Айрин и Санджей по уже приобретенной и нравившейся обоим привычке вместе принимали ванну. Они не располагали достаточным количеством времени, чтобы расслабиться и забыть обо всем. Молодые люди помнили, что после ужина необходимо снова двинуться в дорогу, чтобы к вечеру субботы появиться на вечеринке, а потому не имели возможности отвлечься на более приятные вещи. Но даже несмотря на цейтнот, получали удовольствие. Погружаясь пальцами в хлопья пены, благоухающей сладким ароматом персика, Санджей нежно массировал спину и плечи любимой, а Айрин, прикрыв от наслаждения глаза, блаженствовала под его руками.
— Не засыпай, выспишься в машине, — касаясь губами уха невесты и щекоча его дыханием, сказал Санджей.

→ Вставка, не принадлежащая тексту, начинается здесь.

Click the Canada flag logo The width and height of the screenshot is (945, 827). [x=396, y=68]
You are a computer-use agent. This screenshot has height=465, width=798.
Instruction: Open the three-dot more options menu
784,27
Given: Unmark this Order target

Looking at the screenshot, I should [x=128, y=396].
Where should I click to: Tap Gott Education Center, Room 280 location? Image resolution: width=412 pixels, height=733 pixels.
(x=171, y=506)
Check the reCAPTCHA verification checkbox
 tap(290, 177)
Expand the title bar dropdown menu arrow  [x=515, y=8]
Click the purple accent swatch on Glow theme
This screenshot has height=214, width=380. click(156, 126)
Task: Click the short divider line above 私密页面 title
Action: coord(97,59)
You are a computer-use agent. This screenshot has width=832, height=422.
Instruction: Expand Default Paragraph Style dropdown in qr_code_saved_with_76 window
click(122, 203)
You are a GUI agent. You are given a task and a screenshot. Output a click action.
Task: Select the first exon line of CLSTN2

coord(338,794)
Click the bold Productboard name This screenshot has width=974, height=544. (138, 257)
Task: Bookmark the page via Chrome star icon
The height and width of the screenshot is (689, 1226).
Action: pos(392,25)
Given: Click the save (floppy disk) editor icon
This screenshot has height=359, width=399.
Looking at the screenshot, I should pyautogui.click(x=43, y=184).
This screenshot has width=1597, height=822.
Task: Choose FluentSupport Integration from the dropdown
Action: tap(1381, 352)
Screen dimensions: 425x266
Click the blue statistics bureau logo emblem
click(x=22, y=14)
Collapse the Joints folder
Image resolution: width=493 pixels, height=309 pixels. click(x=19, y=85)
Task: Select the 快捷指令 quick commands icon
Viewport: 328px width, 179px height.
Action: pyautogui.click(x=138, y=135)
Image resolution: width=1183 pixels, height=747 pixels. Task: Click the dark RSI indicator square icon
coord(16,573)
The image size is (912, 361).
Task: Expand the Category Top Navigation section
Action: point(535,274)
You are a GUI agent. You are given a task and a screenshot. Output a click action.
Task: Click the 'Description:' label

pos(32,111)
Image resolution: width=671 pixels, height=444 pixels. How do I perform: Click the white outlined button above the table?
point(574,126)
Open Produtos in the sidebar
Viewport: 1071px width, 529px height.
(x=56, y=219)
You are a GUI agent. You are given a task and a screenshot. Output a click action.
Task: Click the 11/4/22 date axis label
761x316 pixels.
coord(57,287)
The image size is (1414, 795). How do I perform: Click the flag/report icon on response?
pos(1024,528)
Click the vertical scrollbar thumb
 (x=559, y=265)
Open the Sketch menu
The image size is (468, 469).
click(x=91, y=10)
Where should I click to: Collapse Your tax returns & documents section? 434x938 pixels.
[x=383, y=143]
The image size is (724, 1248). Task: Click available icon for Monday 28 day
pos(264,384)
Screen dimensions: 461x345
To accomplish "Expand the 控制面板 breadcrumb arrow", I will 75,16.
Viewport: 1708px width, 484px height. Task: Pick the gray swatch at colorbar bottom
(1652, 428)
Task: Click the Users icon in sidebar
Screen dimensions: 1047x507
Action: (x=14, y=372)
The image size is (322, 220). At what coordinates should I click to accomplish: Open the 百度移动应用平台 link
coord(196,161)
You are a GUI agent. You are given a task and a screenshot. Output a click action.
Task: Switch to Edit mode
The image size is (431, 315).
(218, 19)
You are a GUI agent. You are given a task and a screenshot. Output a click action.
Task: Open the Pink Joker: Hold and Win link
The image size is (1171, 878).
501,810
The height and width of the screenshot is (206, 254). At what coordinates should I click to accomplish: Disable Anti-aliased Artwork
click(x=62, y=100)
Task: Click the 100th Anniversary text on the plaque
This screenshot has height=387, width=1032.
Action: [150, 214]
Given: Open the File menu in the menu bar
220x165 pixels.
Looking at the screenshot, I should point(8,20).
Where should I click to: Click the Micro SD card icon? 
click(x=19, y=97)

— Я и правда чуть не уснула, — смеясь, воскликнула Айрин, очнувшись от неги, и с энтузиазмом принялась за жениха. Ее пальцы порхали и скользили по глянцевой от воды и пены коже любимого и желанного мужчины, обрисовывали рельеф мышц и трепали влажные кудри, гладили родное лицо, и она чувствовала, как подушечки покалывает отросшая за день щетина. И от этих легких, заигрывающих ласк кровь молодых людей начинала бежать быстрее, а внутри распространялось приятное, расслабляющее тепло. Но чем дальше влюбленные шли по коварной, уводящей все дальше от реальности тропинке чувственного удовольствия, тем сильнее в них разгоралось пламя, грозя смести на своем пути все препятствия и увлечь влюбленных в долину наслаждений.
— Нам пора, — слегка охрипнув, сказал Санджей. Сам же, тем временем наматывал на палец длинную потемневшую влажную прядь, привлекая к себе невесту в желании почувствовать знакомую нежную сладость ее губ.
— Ты прав, к сожалению, — со вздохом разочарования произнесла Айрин и, шутя мазнув Санджея по губам, встала в белоснежной мраморной ванной. И лилейно-белой кожей сама напоминала один из этих хрупких цветов, стоящих на полу в высоких вазах. Сполоснув хлопья пены и завернувшись в мягкие махровые халаты, влюбленные вышли в комнату.